Now, to ensure healthcare compliance, if you have those three components -- you got the doctor, you got the financial relationship, you're referring for DHS to an entity that you have the relationship with, then the Stark law is really simple. You can't make that referral. You can't get paid for whatever that referral generates, let's say it's a test or it's an interpretation of a test. You know, you're not supposed to get paid for it because you're not supposed to be able to make that referral.
The thing though is, everybody gets excited about is unless an exception applies. And it's really the exception where, you know, you're getting into a lot more detail and trying to determine if you can go forward even though you have a financial relationship because you're accepted out of the walk.
Now, what is DHS because that's where you got the Stark with. Because if you don't have DHS you don't have to worry about this law. You know, if you're referring for something other than what's on the list and it, you know, that there's a lot of different things. Sometimes - let's say you're referring for a physician service that does not involve radiology, does not involve any of the other DHS services, that by itself may not cause a problem under Stark. And so, it becomes again important to know exactly what it is you're referring and best to get it under a CPT code.
Under radiology though - diagnostic imaging, the law has some descriptive terms but it also has CPT listings too. The law says that it includes outpatient radiology of diagnostic imaging, radiation therapy and even hospital services that may include radiology. So, if you're in one of those categories and that's what's being referred, then you have to be concerned about the law.
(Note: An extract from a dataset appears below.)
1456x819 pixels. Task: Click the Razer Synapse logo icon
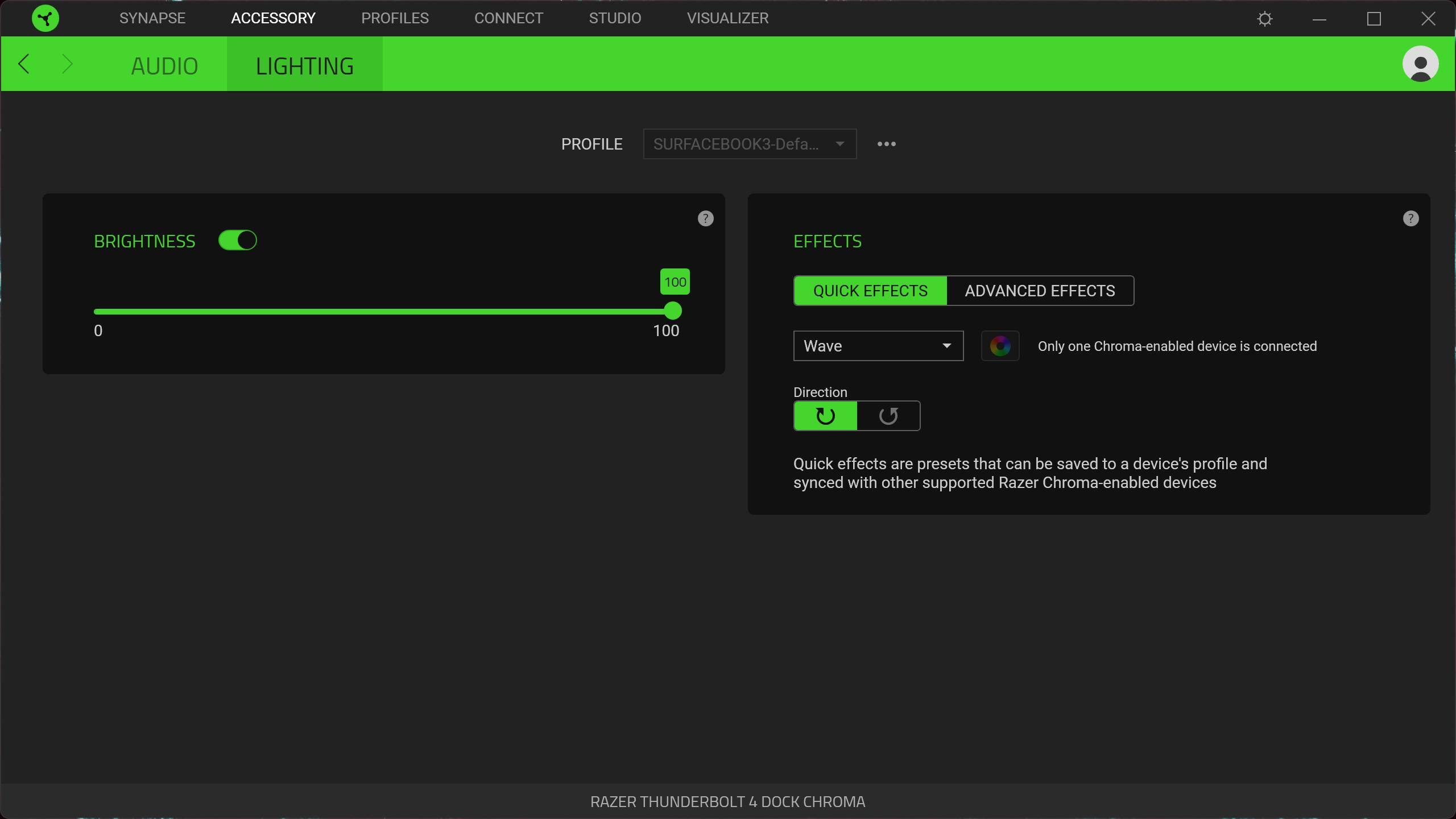pyautogui.click(x=46, y=18)
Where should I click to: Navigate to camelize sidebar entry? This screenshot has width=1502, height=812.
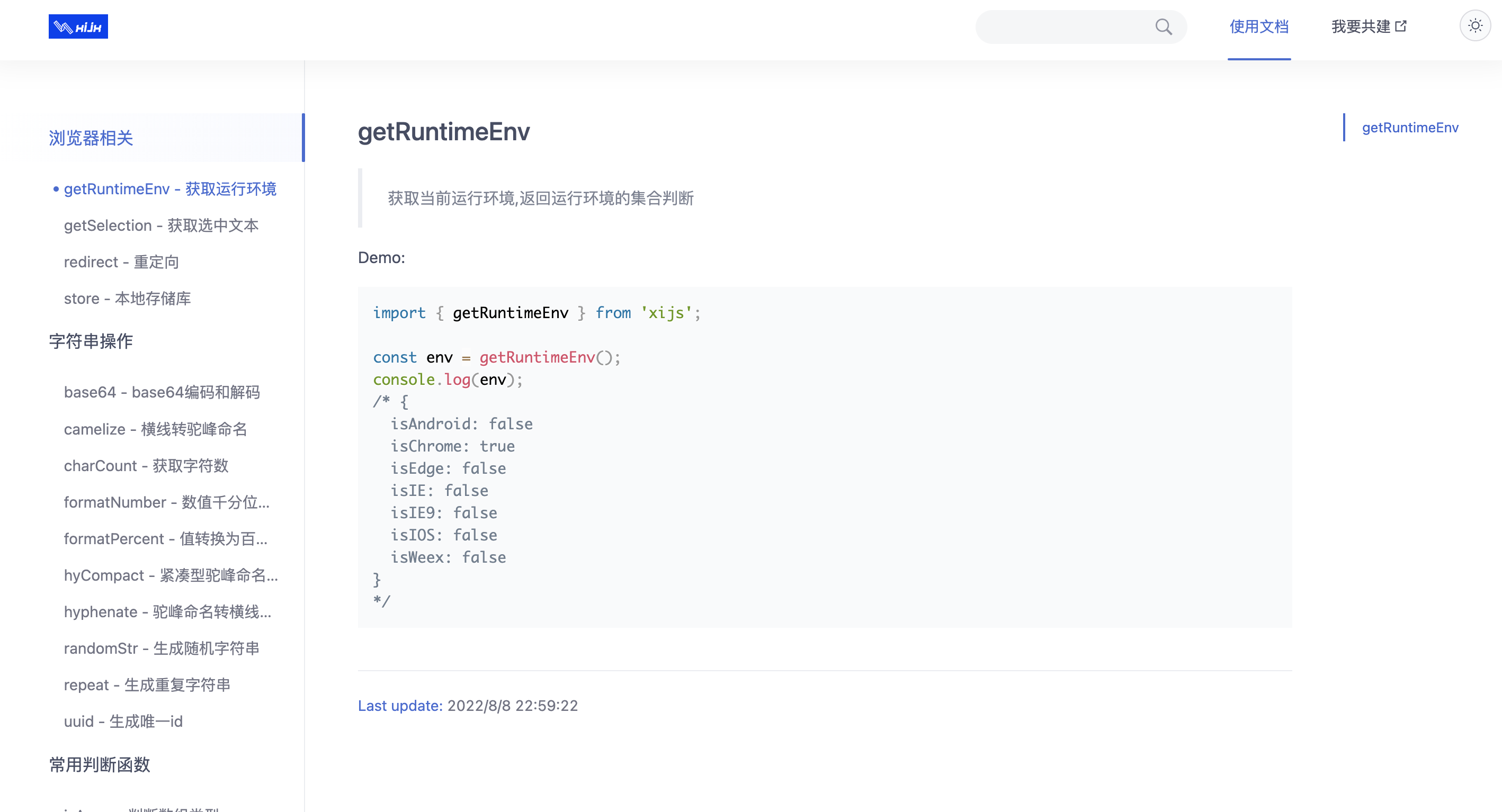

Healthcare Training Tip: In case of invasive diagnostics or what they call secondary procedures where the imaging is used as - let's say to help a surgeon do a surgery may not also be considered DHS. But it really does come down to the best way to determine it rather than relying on those words which are not very descriptive - they're descriptive but they're not very detailed, is to understand that Medicare every year issues a list of CPT codes that it considers to be DHS.
Now, it's not everyone of these numbers. But if you're in the range of 70,000 to 74,000, 76,000 to 78,000, 91,000 or 93,000 - if that's the CPT medical codes you're dealing with you got a good shot that it's considered DHS. The best way is actually go online. You go to the CMS website. Look under designated health service and you'll see an Excel sheet that - you can actually download it, that, you know, lists every single one of the CPT codes that it considers to be DHS. And they do that on an annual basis.